Fred dove the nose of the car into a parking spot under the looming gray edifice of a church, cranked the wheel and nestled us up to the curb, the Peugeot shuddering with effort.
I know, he said. It’s a strange little world here. Library time.
We got ourselves settled with library cards at the university, and Fred went to work on his smelting research, nautical charts, and Spinoza. I wandered the literature section of the stacks for a bit and picked up a copy of Iris Murdoch’s The Sea, the Sea and a collected Yeats for Fred. Then I did some basic searches on Cape Clear on the computer index and found a couple local histories, Cape Clear Island: Its People and Landscape, Naomh Ciarán: Pilgrim Islander, Fastnet Rock: An Charraig Aonair, all by éamon Lankford. The Natural History of Cape Clear Island, by J. T. R. Sharrock, had extensive lists of bird sightings on the island broken down by season and species. It was the kind of book I figured Sebastian Wheelhouse and his twitchers had in their satchels. Then there were a few like Aistí ó Chléire, by Donnchadh ó Drisceoil, written all in Irish. Most of my searches on the history of the area directed me to one or more of the “Annals” contained in The Chronicle of Ireland, a remarkably succinct record of events from AD 432 to 911. Most years got only one or two sentences, often about who was slaughtered where.

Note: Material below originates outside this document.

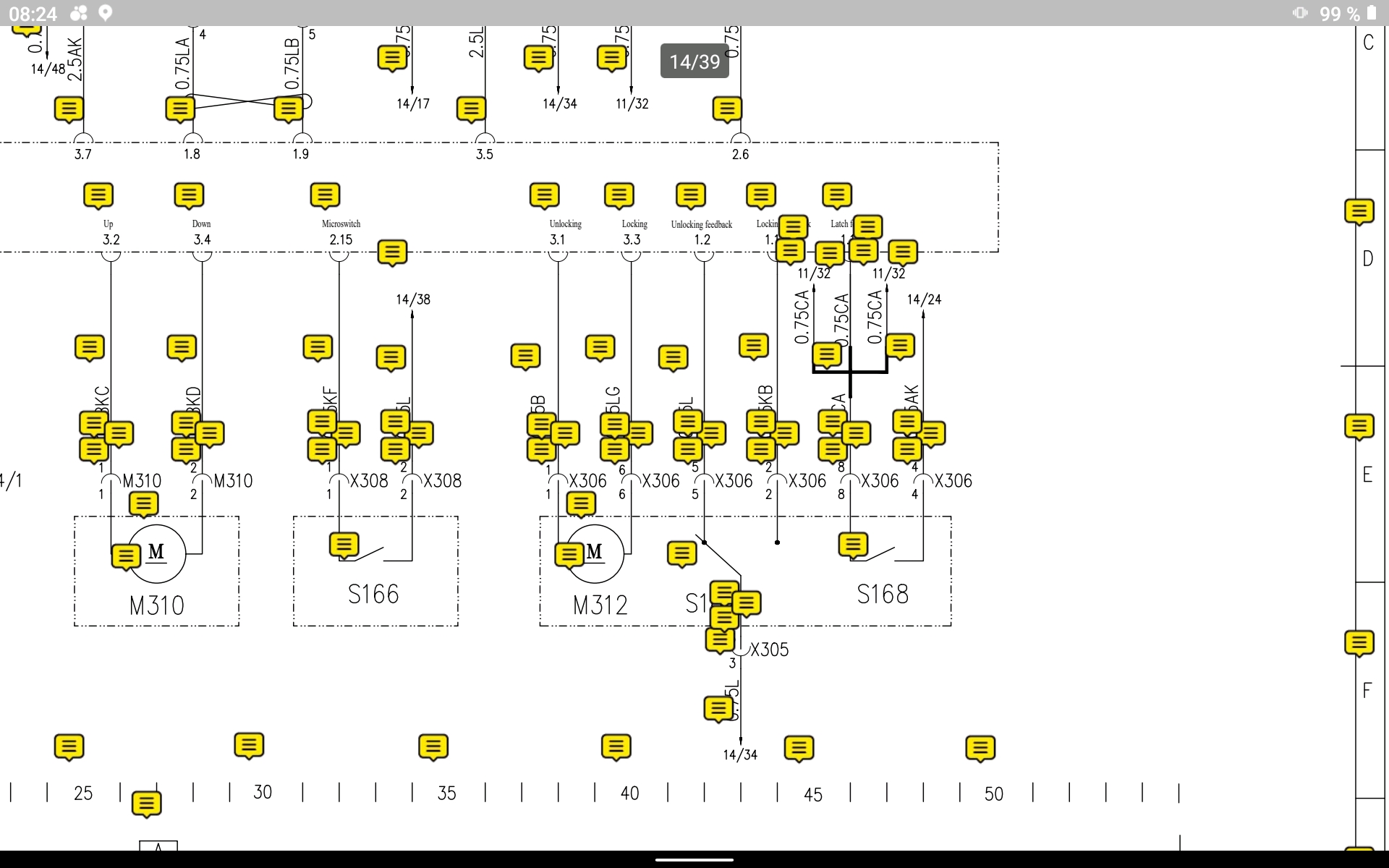Tap the 14/39 page indicator
Screen dimensions: 1389x868
tap(694, 61)
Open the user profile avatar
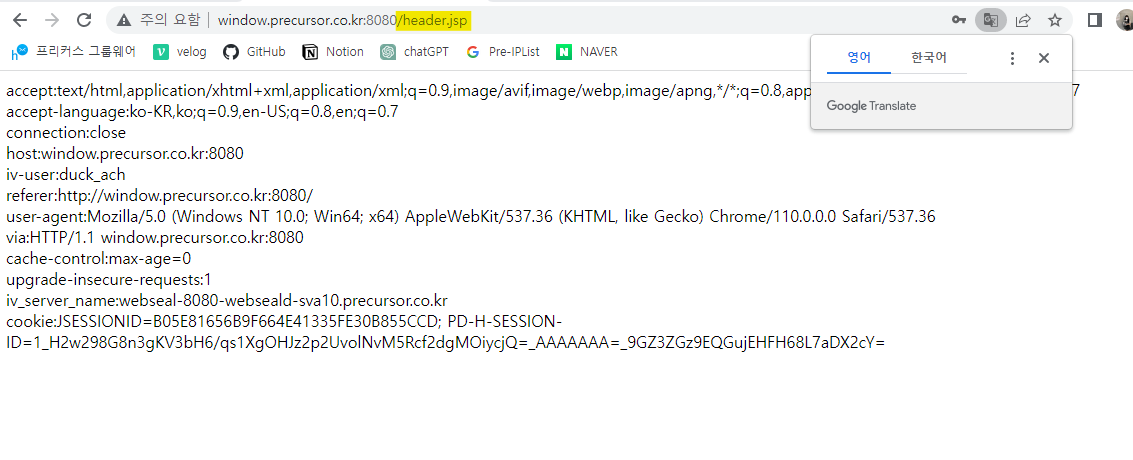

According to the Annals of Innisfallen, St. Kieran of Saighir, patron of the diocese of Ossory, was born on the island in AD 325. He was consecrated a bishop in Rome and returned in AD 402 to his native district to preach, and the Scholiast of Aengus records that the islanders of Cape Clear were the first to believe in the Cross, thirty years before St. Patrick came to Ireland. Kieran is referred to as primarius sanctorum Hiberniae, the first of the Irish saints. The church he built, Cill Chiaráin, lies under the ruins of a succession of later churches in Clear’s North Harbor, now just a weathered outline of stone with lichen-covered tombstones slanted and scattered like broken teeth, the decipherable names nearly all Corrigan.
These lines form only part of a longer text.